2013 has been a wild year of fast-moving consumer trends and industry evolution. We’ve watched the continued explosion in smartphone usage and the introduction of tons of new personal devices. We’ve marveled at the rocketing rise of Vine, Pinterest, and Tumblr. We followed the Twitter IPO with great interest and scratched our heads a little when Snapchat turned down Facebook’s $3 billion offer. And don’t forget this year’s surprising holiday shopping trends. Doorbusters on Thanksgiving Day? It’s enough to make a marketer’s head spin.
In so many ways, moms are at the forefront of these changes. They’re driving social media trends, leading smartphone usage, taking charge of their families’ shopping, and more. With all we’ve learned about our audience in 2013, we’re highlighting the top five insights that are inspiring smarter decisions at our firm in the coming year. We think they’re key for marketers, too.
1. Moms are the heaviest social media users.
Ninety-one percent of moms use social media regularly – over 20% more than the general population. Interestingly, they’re not using social media in spite of their busy schedules; they’re using it because they’re so busy. Social channels allow moms to be more efficient than ever before. Moms research, shop, and connect using the newest tools and are on the leading edge of mCommerce and social commerce.
What we can do: Create social media campaigns that better connect with our fast-moving audience, understand how and why moms use Facebook (timeliness and relevance), Pinterest (inspiration), Twitter (following news, brands, and celebrities), and parenting communities (connecting and sharing).
2. Moms’ mobile use is necessary, not recreational.
Eighty-seven percent of moms now own a smartphone – that’s up 34% from 2012. Eighty-one percent say they use their device to manage their day, which represents a 21% increase in two years.
What we can do: Today’s mom is always on, everywhere. She’s getting her job done by leveraging digital platforms – and if brands offer the right solutions at the right time, she will welcome them.
3. Mobile technology is getting between Mom and her kids.
I found this discovery particularly fascinating. Sixty-nine percent of moms love their mobile phones, and 46% say they are addicted. But for the first time ever, our research shows that one-third of moms see their smartphone as an unwelcome distraction, an increase of 75% since 2011.
What we can do: Demonstrate value clearly. Keep our communications focused, relevant, and easy to understand. Better yet, offer timesaving tips and products that will help Mom stay focused on her number one priority: taking care of her kids.
4. Today’s mom is more informed – and overwhelmed – about health and wellness.
Ninety percent of moms say the internet has made them more informed about pregnancy and family health. Sixty-five percent are influenced by online expert advice, and 37% check in with other parents about health questions on parenting websites. Yet even with so many trusted sources of information, 56% of moms report feeling overwhelmed by the responsibility of being "on call" 24/7.

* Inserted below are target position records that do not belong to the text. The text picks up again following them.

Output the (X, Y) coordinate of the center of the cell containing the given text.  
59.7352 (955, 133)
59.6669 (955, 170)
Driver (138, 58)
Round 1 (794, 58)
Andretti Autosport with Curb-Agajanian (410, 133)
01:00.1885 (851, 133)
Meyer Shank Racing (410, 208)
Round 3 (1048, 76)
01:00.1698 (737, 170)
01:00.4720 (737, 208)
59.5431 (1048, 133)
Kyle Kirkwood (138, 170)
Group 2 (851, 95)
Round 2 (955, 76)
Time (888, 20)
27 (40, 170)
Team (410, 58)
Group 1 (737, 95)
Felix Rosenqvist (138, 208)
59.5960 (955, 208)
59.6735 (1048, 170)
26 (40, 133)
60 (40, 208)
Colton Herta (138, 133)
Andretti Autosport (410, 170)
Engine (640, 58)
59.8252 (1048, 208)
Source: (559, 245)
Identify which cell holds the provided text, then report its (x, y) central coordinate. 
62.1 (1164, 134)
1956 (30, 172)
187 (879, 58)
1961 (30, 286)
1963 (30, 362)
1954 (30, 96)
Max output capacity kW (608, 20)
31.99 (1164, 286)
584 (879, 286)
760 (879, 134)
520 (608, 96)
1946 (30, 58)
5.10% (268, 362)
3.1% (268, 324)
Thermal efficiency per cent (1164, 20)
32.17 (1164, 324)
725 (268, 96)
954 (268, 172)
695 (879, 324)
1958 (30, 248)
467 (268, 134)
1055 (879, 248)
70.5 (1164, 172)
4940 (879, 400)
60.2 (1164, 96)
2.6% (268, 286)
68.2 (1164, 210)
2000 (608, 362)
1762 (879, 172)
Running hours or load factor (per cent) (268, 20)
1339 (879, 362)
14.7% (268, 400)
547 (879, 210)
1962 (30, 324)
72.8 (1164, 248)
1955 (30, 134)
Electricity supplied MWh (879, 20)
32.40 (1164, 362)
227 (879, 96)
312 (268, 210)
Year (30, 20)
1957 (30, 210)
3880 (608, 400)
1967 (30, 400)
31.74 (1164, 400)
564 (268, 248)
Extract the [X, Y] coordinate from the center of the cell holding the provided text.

What we can do: Be sure we’re getting our message across with some degree of empathy, conveying useful information that’s easy to understand. Always approach Dr. Mom with genuine appreciation for the challenging job she does every day.
5. Dad is getting – and deserves – more respect.
I can confirm this one from personal experience, but it’s not just me: 4 out of 5 dads consider themselves involved fathers who do at least half the childcare, and 9 out of 10 say they’re involved because it’s important to them and they enjoy it. This isn’t unusual: 47% of dads say increased involvement in their kids’ lives is the new norm.
What we can do: Avoid the old stereotypes, portraying Dad as a bumbling incompetent. Reflect today’s reality and a father’s evolved role to win Dad’s allegiance. Laugh with dads, not at them, and you’ll get their business.
We’re looking forward to 2014, knowing that insights like these are the best fuel for growth amidst fast, continued change. In the meantime, we’re also taking a breath and wishing all our friends a peaceful, joy-filled holiday season.